A recent article by US ediscovery expert Tom O’Connor discusses the ever-green subject of ediscovery certification. One of the points he made was to do with understanding basic concepts before we get too ambitious in describing (still less certifying) proficiency in wider aspects of ediscovery skills. He gave as examples questions like “what is a tiff” and “what is a native file?”
The next tier up from simple descriptive terms like this are the technical terms which the experts bandy about between themselves as if they were common currency. A good example of this can be found in the various types of search technology which have been developed to handle large volumes of documents. I have a list of them on one of my slides and do my best, along with many other subjects which I cover in a rapid-fire one-hour talk, to give the audience the briefest summary possible of what “predictive coding”, “e-mail threading” and “clustering” mean.

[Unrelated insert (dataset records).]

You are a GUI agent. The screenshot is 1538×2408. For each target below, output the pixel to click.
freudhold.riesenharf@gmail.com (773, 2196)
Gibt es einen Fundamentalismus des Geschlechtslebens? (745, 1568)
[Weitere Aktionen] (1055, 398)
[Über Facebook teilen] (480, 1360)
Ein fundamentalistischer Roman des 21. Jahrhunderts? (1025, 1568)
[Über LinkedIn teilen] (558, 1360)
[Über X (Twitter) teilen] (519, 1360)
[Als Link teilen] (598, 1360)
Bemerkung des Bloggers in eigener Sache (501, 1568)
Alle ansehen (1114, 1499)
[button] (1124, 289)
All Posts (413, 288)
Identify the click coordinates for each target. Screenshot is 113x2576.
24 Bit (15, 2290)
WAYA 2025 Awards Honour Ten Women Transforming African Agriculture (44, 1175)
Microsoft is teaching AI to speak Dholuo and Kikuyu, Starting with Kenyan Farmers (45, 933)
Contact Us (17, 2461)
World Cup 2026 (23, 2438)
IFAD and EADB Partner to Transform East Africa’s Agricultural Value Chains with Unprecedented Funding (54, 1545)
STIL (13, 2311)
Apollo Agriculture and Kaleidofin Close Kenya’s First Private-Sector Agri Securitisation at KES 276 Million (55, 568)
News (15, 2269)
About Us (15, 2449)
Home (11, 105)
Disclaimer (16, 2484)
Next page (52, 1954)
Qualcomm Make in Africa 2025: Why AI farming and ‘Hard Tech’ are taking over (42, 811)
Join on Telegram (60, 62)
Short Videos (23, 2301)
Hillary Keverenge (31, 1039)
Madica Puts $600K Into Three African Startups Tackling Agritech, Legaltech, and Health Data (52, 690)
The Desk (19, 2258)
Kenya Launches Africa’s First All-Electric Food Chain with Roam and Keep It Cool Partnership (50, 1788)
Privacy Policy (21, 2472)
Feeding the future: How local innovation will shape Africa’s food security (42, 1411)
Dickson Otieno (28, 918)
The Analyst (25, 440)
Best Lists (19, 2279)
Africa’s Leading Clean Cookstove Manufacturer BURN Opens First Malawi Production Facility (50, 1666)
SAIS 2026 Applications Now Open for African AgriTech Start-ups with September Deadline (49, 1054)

All these technologies, and others, serve different purposes to the same end. They vary in sophistication (although, of course, an apparently simple function in user terms may have an extremely clever algorithm below it). On the face of it, “concept search” is easier to describe and to understand than some other technologies. After all, we have had Roget’s Thesaurus since 1805, so the idea of semantically-linked words is not new.
Clearwell has produced a white paper called The Next Generation of Concept Searching to back their Transparent Concept Search functionality. It describes in straightforward terms why simple keyword searching is an inadequate way of finding relevant documents, using the multiple meanings of the word “strike” as its prime example. Very large sums of money, and not a little risk, turn on doing the best job one can of finding documents required in litigation and analogous proceedings, and I commend this paper as a straightforward guide to what concept searching is and why it helps in 21st century document search.